Research Project: Innovative Bioresource Management Technologies for Enhanced Environmental Quality and Value Optimization

Location: Coastal Plain Soil, Water and Plant Conservation Research

Title: Sorption of four hydrophobic organic contaminants by biochars derived from maize straw, wood dust and swine manure at different pyrolytic temperatures

Author
item Wang, Ziying - Beijing Normal University
item Han, Lanfang - Beijing Normal University
item Sun, Ke - Beijing Normal University
item Jin, Jie - Beijing Normal University
item Ro, Kyoung
item Libra, Judy - Leibniz Institute
item Liu, Xitao - Beijing Normal University
item Xing, Boashan - University Of Massachusetts

Submitted to: Chemosphere
Publication Type: Peer Reviewed Journal
Publication Acceptance Date: 8/11/2015
Publication Date: 9/15/2015
Publication URL: http://dx.doi.org/10.1016/j.chemosphere.2015.08.042
Citation: Wang, Z., Han, L., Sun, K., Jin, J., Ro, K.S., Libra, J.A., Liu, X., Xing, B. 2015. Sorption of four hydrophobic organic contaminants by biochars derived from maize straw, wood dust and swine manure at different pyrolytic temperatures.
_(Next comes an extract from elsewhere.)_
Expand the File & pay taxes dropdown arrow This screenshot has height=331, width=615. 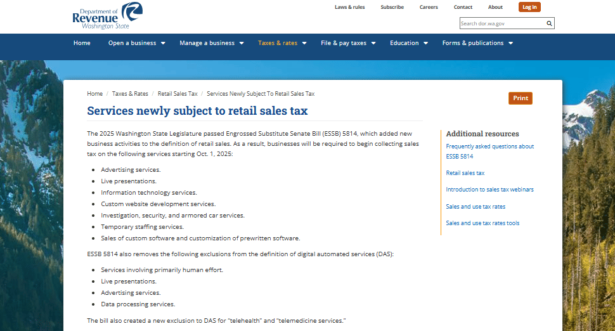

Chemosphere. 144:285-291. doi: org/10.1016/j.chemosphere.2015.08.042.

Interpretive Summary: Three types of biochars were evaluated for their ability to remove a non-ionic and non-volatile herbicide (ACE), a widely used plasticizer (DBP), one of most frequently detected endocrine disruptor (EE2), and a commonly researched aromatic compound (PHE). The three biochars were made from pyrolyzing maize straw, pine wood dust, and swine manures. Among the three biochars, the swine manure based biochar showed higher sorption capacity than other two plant biomass based biochars. The results of this study contribute to better understanding of the effect of feedstocks on the sorption capacity toward to environmental contaminants.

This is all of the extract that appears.